• **WHAT NEEDS TO BE DONE**
In the records below, find the lines that include the string "blue" and report how many there are, nothing else.

• **STORED DATA**
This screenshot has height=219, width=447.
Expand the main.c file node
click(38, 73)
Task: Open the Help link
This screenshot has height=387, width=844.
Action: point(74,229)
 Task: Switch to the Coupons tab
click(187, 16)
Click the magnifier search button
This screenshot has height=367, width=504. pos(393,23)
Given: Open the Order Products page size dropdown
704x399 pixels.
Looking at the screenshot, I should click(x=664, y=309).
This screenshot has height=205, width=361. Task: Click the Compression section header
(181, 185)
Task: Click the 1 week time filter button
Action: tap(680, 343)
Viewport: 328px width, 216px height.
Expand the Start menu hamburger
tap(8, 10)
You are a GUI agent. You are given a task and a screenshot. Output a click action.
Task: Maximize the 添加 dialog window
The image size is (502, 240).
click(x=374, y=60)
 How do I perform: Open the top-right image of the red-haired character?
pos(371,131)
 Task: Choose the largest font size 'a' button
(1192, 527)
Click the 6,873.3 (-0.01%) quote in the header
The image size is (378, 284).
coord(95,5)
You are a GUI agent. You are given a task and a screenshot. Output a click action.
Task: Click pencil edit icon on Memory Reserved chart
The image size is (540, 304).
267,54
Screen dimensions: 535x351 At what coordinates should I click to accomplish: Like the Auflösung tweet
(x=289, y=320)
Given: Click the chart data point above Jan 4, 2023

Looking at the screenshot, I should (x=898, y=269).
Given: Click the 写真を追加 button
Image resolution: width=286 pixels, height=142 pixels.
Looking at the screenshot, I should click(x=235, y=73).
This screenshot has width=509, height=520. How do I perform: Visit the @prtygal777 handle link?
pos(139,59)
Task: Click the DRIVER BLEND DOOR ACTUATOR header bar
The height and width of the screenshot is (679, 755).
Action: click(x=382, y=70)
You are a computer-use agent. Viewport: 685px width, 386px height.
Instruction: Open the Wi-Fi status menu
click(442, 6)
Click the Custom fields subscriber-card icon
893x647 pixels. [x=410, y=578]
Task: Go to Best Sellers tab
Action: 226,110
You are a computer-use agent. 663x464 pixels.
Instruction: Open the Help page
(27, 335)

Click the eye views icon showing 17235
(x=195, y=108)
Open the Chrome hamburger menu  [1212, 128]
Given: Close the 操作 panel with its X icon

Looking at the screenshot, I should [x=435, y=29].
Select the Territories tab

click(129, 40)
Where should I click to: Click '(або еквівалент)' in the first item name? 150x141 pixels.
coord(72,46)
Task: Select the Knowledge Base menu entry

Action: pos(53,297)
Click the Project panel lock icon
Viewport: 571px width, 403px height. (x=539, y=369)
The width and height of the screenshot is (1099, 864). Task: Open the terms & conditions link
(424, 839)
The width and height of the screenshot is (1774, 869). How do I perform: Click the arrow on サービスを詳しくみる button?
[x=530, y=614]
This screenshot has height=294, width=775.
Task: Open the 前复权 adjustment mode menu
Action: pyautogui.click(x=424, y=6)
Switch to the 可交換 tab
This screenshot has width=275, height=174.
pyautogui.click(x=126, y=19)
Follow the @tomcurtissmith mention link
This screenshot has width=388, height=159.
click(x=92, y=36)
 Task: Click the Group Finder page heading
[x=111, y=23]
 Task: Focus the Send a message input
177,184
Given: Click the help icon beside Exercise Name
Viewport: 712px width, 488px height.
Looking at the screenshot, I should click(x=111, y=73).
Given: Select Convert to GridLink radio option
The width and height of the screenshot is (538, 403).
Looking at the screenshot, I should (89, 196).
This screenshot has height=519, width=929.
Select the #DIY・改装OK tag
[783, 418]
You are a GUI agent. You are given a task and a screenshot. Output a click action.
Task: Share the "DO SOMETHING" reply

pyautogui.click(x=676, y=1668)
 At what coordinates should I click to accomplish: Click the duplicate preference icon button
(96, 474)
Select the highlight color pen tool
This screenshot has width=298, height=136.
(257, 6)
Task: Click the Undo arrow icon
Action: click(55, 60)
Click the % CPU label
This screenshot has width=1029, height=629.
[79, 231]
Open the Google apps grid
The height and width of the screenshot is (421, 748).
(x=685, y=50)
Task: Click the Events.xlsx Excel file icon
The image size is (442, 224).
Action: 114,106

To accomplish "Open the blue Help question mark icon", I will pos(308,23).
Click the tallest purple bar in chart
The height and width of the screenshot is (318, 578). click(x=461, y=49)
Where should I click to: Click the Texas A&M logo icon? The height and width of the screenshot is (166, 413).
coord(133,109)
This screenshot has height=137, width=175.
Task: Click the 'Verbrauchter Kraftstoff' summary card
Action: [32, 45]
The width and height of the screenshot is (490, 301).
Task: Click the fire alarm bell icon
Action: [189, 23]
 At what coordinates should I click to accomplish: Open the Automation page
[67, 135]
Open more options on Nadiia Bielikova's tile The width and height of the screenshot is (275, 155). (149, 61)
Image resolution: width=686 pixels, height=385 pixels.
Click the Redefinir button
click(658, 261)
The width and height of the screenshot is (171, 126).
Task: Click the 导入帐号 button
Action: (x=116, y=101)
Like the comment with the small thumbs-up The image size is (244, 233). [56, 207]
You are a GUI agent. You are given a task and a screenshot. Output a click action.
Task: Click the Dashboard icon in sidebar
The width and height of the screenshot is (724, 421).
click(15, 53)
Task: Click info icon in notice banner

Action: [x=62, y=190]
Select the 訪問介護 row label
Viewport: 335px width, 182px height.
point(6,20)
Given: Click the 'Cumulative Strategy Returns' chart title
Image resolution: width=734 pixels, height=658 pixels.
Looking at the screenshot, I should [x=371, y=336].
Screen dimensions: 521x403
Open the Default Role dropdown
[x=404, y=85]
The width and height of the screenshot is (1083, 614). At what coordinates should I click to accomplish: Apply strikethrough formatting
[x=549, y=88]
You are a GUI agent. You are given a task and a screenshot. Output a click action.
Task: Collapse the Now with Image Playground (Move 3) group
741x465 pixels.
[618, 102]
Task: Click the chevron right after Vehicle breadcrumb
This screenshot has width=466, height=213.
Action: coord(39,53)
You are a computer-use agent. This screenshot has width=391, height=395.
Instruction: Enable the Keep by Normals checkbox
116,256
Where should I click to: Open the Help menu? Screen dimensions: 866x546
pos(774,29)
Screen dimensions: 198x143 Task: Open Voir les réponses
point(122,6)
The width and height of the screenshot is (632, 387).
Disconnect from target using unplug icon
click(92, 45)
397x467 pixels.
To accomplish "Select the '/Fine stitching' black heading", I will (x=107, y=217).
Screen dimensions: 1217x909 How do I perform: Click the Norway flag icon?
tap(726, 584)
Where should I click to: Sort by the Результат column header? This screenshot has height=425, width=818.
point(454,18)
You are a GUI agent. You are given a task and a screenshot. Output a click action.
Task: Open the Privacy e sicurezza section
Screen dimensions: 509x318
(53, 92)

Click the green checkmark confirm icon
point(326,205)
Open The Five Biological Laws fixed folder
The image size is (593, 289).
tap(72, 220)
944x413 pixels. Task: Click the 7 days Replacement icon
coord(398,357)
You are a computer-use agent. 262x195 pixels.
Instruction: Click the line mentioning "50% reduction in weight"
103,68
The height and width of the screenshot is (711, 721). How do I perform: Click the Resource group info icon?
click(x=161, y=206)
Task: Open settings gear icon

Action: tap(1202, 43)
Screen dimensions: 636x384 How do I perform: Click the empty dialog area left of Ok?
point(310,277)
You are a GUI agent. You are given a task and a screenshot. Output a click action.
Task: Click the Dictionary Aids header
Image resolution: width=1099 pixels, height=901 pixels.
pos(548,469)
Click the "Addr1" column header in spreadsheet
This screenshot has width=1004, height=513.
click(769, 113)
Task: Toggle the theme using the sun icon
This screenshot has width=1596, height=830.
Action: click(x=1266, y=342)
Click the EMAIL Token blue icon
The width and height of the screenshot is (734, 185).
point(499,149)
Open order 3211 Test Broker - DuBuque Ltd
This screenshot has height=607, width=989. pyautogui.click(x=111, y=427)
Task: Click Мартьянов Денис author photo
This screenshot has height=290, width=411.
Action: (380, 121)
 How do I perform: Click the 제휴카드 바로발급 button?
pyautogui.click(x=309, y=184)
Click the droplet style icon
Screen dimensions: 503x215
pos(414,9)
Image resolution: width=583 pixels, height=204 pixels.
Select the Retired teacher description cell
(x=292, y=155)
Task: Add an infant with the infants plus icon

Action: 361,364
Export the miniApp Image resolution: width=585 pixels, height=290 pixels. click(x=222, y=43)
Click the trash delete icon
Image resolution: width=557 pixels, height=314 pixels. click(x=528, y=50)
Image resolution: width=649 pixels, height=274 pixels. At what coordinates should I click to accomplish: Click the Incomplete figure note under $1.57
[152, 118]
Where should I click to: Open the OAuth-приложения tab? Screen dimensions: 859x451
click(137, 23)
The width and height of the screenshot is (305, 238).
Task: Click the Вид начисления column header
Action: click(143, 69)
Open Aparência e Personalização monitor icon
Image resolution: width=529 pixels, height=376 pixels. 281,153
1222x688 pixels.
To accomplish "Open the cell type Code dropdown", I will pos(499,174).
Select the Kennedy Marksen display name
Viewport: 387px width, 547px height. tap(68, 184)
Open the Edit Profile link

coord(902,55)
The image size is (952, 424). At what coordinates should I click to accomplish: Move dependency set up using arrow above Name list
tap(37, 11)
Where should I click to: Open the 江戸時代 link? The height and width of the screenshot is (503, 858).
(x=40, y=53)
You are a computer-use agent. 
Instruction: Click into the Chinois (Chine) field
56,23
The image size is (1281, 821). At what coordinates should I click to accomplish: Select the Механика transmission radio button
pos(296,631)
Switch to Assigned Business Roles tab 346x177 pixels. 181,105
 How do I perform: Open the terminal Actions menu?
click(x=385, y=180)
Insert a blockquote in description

• **RESULT OF THIS EXERCISE**
2